| What the exercise asks |
Only the lines from the line containing "You are a GUI" through the final line of the entries should be printed, exactly as given, with the pictures left out.

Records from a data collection
_ _ _
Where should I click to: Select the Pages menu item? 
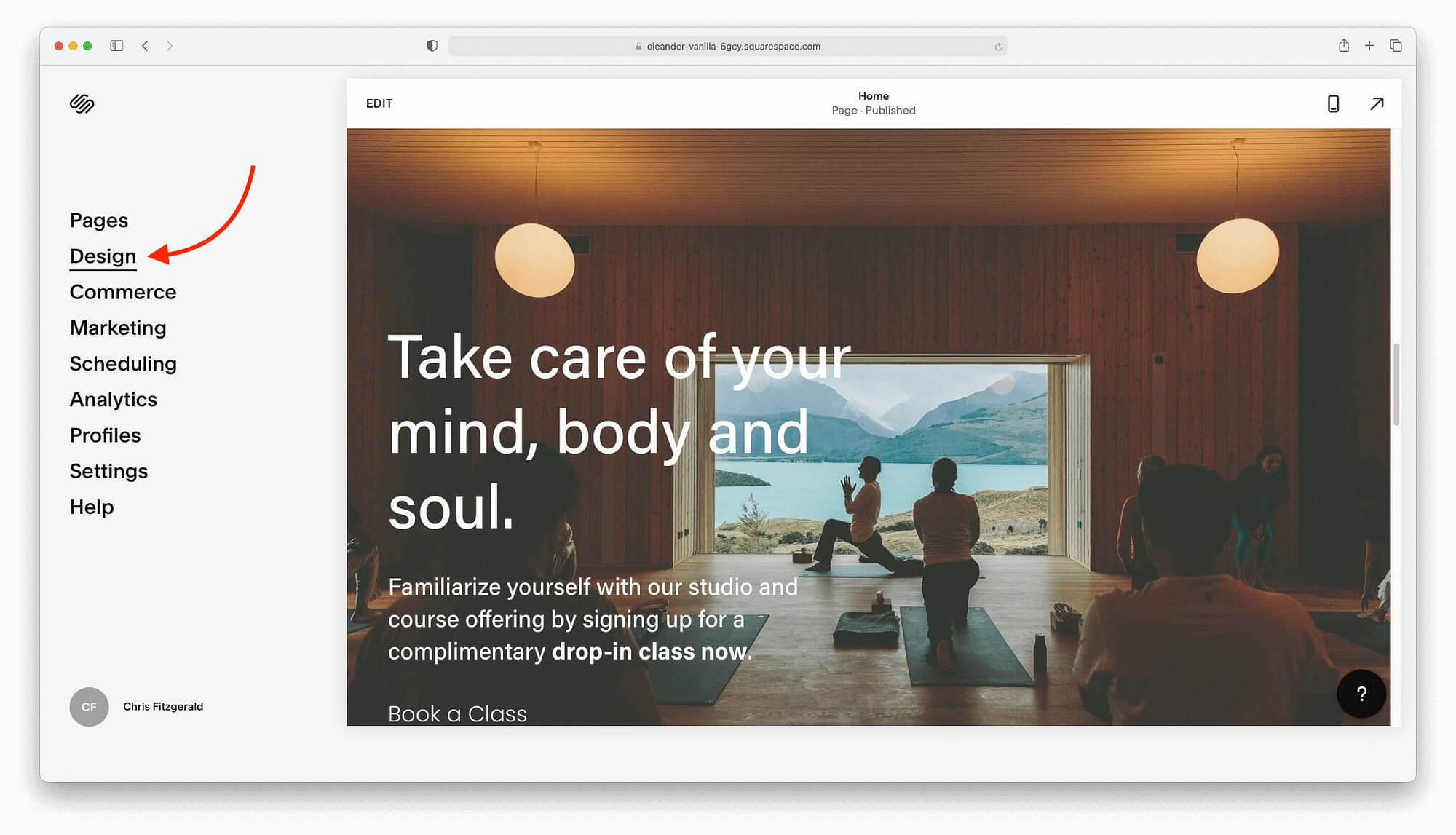click(x=98, y=220)
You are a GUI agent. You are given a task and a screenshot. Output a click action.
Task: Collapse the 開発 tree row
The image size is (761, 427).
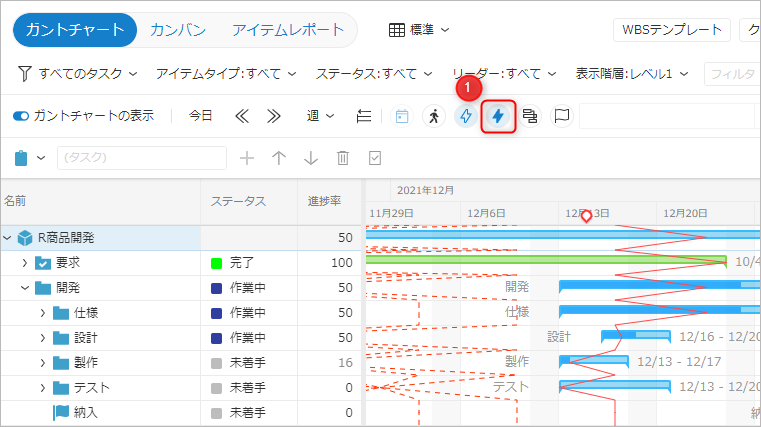[x=25, y=288]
_ _ _
| Answer box |
You are a GUI agent. You are given a task and a screenshot. Output a click action.
Task: Collapse the 開発 tree row
The image size is (761, 427).
[x=25, y=288]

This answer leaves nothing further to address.